======== Entries provided

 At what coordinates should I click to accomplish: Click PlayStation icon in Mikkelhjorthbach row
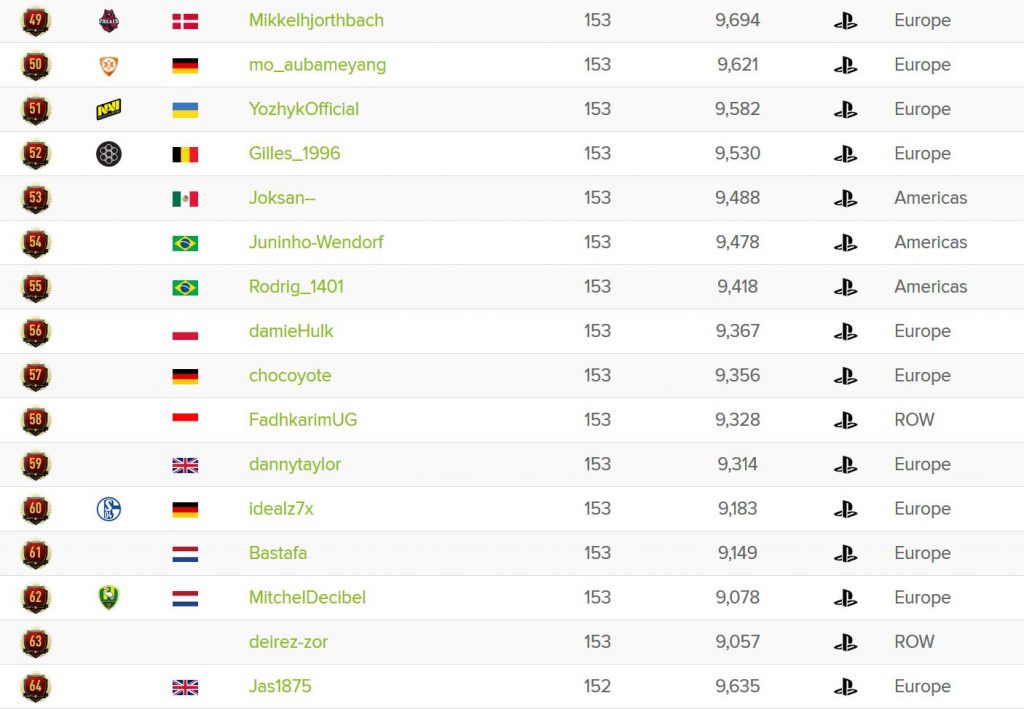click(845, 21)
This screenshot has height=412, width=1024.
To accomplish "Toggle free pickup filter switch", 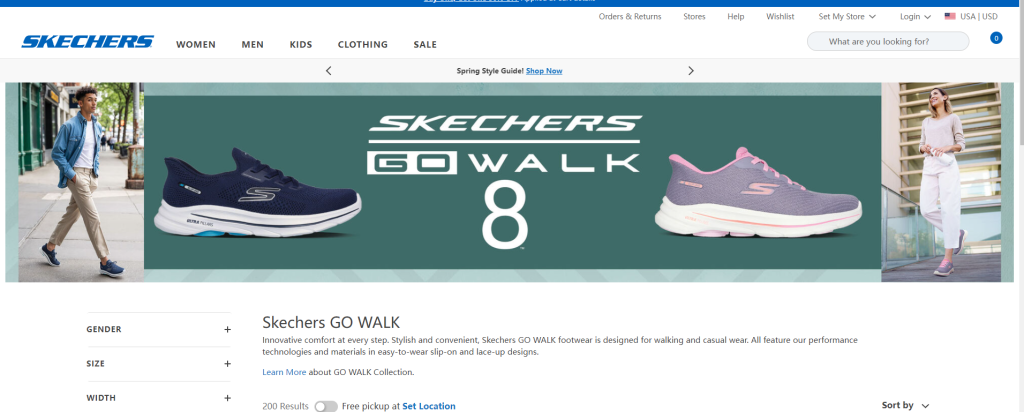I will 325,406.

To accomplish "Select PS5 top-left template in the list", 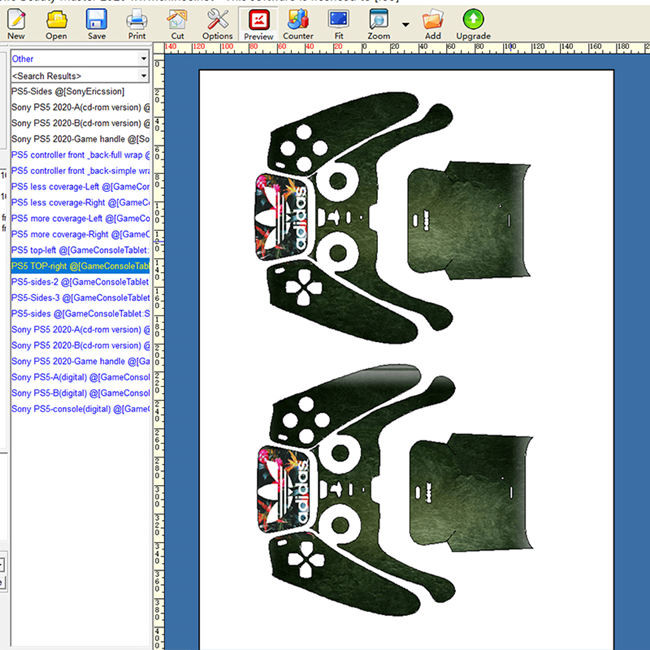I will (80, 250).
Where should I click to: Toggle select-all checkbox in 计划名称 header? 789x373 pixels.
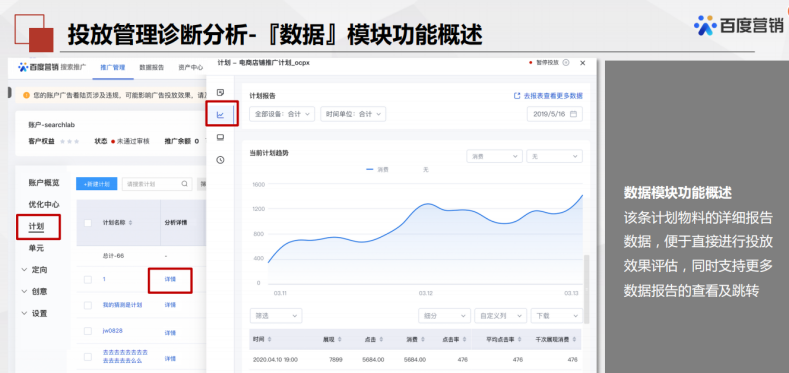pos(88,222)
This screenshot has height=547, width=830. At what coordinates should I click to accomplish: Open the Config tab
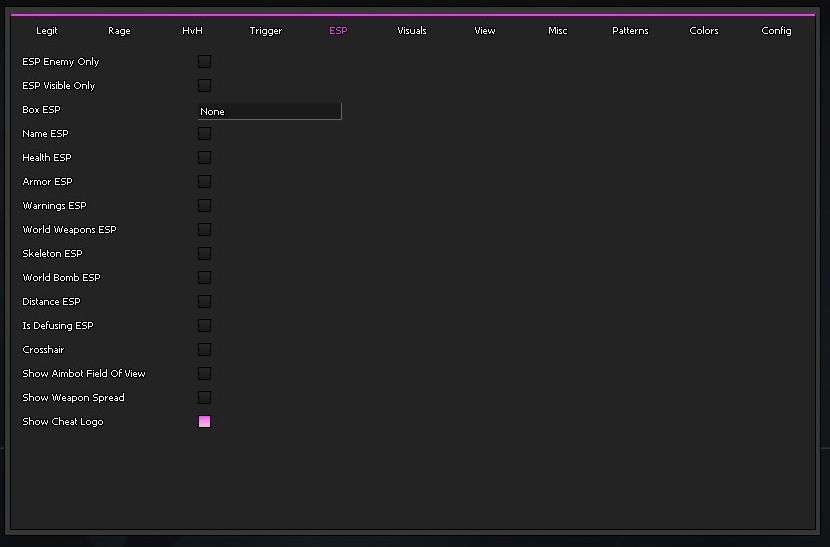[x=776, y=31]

================

**Action item**
Copy the entries above exactly from the line with "This screenshot has height=547, width=830." down to their last line, both ends included. Do not copy any pictures.

**Response for this exercise**
This screenshot has height=547, width=830. At what coordinates should I click to accomplish: Open the Config tab
[x=776, y=31]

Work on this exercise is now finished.